Task statement
Your output is to consist only of the line containing "Where should I click to: Click the orange" and the lines after it, through the end of the data, reproduced exactly.

Listed entries

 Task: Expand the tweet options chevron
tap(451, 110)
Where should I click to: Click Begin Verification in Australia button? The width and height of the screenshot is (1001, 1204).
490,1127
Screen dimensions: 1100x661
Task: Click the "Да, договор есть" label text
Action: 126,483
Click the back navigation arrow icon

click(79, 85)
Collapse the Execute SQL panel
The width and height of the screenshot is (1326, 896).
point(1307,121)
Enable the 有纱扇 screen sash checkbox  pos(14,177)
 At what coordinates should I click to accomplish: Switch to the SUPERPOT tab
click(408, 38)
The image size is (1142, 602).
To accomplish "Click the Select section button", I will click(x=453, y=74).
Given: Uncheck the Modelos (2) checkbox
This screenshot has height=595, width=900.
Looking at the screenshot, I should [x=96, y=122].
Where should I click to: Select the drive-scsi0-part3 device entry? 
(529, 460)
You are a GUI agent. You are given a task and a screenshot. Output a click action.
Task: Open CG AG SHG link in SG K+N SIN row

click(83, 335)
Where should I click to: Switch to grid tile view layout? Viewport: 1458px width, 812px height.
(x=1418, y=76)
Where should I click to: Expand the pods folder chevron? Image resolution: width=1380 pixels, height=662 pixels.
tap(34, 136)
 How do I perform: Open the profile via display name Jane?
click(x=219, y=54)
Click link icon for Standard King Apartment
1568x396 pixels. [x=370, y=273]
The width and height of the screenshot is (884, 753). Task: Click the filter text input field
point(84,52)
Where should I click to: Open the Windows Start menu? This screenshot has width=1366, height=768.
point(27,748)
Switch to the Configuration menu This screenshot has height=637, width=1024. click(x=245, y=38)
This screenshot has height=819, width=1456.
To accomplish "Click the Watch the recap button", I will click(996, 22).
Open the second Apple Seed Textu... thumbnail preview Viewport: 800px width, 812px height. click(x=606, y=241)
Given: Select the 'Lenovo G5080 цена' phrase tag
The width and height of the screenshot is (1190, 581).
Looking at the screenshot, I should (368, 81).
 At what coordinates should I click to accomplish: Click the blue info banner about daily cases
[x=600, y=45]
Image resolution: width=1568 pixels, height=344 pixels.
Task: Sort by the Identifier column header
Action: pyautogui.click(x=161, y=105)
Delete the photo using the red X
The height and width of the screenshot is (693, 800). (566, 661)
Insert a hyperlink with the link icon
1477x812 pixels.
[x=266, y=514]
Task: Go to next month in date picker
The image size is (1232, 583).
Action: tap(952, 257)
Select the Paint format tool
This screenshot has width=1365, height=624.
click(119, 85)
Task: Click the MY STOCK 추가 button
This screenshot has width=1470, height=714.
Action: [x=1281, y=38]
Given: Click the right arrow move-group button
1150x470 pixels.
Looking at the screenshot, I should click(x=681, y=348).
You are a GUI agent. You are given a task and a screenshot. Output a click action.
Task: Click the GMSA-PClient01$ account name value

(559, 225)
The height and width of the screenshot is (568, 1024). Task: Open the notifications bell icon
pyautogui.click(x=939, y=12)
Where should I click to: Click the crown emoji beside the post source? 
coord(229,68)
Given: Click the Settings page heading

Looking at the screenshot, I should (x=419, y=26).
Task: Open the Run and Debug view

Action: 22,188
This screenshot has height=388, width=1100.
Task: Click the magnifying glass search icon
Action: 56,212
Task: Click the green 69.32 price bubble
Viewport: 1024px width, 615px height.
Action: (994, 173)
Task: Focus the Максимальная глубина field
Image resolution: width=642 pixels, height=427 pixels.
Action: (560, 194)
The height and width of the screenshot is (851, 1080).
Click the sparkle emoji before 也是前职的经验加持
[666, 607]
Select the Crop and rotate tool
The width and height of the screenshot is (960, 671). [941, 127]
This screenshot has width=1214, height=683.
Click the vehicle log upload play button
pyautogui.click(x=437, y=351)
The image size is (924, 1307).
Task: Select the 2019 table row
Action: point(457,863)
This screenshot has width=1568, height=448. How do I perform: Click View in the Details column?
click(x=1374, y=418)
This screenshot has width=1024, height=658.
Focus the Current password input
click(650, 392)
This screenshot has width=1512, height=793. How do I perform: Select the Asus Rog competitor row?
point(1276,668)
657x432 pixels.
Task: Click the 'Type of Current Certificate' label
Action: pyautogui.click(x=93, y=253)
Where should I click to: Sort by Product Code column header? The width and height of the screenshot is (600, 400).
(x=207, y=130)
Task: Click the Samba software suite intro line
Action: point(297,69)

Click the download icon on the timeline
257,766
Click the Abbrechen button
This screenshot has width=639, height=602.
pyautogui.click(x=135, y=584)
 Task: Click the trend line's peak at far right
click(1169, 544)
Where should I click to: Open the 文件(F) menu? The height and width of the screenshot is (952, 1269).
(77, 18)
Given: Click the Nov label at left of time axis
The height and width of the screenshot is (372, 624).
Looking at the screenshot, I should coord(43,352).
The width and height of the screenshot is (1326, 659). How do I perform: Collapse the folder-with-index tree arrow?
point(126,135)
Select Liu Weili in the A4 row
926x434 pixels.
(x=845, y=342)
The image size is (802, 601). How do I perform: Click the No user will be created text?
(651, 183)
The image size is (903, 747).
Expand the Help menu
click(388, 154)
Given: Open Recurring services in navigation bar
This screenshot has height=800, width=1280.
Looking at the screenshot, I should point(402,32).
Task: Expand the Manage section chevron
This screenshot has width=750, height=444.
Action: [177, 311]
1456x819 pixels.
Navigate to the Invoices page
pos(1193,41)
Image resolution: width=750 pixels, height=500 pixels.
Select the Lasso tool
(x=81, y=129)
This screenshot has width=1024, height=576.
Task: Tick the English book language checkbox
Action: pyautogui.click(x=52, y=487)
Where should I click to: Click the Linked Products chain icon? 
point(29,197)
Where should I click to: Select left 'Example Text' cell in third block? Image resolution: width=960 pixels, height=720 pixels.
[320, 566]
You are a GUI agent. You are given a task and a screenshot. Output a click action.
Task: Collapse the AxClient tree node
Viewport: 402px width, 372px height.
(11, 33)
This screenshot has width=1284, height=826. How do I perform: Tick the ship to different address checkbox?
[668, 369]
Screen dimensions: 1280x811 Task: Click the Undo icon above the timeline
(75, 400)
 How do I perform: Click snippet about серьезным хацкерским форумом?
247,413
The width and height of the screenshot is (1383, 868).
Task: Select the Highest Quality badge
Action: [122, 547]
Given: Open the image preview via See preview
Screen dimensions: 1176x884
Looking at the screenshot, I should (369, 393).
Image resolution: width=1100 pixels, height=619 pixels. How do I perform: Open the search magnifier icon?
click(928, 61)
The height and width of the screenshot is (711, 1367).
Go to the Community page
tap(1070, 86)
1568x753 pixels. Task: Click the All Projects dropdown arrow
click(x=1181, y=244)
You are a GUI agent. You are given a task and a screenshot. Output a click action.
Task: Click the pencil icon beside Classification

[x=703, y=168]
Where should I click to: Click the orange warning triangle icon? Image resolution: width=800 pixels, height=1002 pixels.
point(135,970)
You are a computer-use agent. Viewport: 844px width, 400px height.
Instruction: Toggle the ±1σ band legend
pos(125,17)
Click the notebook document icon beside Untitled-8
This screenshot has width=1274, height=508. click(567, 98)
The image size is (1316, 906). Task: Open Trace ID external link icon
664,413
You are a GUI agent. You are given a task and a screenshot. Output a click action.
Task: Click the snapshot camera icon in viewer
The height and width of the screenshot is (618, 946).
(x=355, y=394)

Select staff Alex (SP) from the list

Solution to this task
Where should I click to: Click the orange warning triangle icon? Image resolution: width=800 pixels, height=1002 pixels.
point(135,970)
You are a computer-use agent. Viewport: 844px width, 400px height.
Instruction: Toggle the ±1σ band legend
pos(125,17)
Click the notebook document icon beside Untitled-8
This screenshot has width=1274, height=508. click(567, 98)
The image size is (1316, 906). Task: Open Trace ID external link icon
664,413
You are a GUI agent. You are given a task and a screenshot. Output a click action.
Task: Click the snapshot camera icon in viewer
The height and width of the screenshot is (618, 946).
(x=355, y=394)

Select staff Alex (SP) from the list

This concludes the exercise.